Melanoma chondroitin sulfate proteoglycan enhances FAK and ERK activation by distinct mechanisms

21 Jun 2004-Journal of Cell Biology (Rockefeller University Press)-Vol. 165, Iss: 6, pp 881-891

TL;DR: Results indicate that MCSP may facilitate primary melanoma progression by enhancing the activation of key signaling pathways important for tumor invasion and growth.

AbstractMelanoma chondroitin sulfate proteoglycan (MCSP) is an early cell surface melanoma progression marker implicated in stimulating tumor cell proliferation, migration, and invasion.

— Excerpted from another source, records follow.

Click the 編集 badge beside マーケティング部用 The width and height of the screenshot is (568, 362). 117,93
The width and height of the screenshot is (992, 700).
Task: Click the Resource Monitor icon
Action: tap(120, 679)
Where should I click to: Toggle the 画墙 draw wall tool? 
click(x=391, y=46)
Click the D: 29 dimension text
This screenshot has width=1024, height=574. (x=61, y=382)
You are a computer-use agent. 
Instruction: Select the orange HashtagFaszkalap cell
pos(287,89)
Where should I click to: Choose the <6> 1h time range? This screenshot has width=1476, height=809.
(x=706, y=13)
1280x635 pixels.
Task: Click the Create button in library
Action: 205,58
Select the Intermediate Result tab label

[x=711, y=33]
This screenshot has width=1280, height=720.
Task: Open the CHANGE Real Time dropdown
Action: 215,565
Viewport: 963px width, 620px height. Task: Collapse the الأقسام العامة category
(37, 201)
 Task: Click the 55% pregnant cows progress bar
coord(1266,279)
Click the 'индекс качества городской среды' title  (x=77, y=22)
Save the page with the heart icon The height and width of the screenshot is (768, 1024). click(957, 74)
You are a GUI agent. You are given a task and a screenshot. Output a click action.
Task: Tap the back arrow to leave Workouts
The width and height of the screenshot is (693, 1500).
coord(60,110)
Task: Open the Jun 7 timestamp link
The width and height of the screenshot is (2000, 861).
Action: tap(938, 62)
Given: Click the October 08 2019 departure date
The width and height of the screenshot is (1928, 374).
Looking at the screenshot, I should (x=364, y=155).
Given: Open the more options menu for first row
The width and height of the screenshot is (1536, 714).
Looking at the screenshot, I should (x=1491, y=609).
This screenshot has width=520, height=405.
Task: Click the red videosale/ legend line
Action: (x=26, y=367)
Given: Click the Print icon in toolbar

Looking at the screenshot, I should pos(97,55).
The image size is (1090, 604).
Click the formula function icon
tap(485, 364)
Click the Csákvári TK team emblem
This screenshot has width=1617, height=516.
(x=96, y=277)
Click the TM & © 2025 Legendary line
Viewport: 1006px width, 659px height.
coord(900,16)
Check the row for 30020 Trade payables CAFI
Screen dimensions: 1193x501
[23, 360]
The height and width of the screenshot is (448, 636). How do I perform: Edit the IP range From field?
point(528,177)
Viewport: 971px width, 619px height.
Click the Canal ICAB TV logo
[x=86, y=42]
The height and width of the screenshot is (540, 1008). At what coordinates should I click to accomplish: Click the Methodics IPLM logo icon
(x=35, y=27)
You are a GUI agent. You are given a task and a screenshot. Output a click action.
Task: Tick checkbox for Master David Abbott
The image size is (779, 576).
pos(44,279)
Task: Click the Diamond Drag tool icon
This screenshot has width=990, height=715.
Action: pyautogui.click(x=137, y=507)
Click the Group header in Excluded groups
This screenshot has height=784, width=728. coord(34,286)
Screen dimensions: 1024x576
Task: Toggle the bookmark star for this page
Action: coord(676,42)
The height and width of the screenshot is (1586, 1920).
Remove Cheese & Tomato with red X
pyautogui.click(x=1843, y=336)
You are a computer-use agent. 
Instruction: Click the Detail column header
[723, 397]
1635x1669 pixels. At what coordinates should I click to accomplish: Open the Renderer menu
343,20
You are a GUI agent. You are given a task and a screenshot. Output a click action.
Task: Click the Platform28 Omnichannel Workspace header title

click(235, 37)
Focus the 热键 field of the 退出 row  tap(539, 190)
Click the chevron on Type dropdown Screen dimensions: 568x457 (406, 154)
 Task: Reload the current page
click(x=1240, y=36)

Focal adhesion kinase (FAK) plays a pivotal role in integrating growth factor and adhesion-related signaling pathways, facilitating cell spreading and migration. Extracellular signal–regulated kinase (ERK) 1 and 2, implicated in tumor growth and survival, has also been linked to clinical melanoma progression. We have cloned the MCSP core protein and expressed it in the MCSP-negative melanoma cell line WM1552C. Expression of MCSP enhances integrin-mediated cell spreading, FAK phosphorylation, and activation of ERK1/2. MCSP transfectants exhibit extensive MCSP-rich microspikes on adherent cells, where it also colocalizes with α4 integrin. Enhanced activation of FAK and ERK1/2 by MCSP appears to involve independent mechanisms because inhibition of FAK activation had no effect on ERK1/2 phosphorylation. These results indicate that MCSP may facilitate primary melanoma progression by enhancing the activation of key signaling pathways important for tumor invasion and growth.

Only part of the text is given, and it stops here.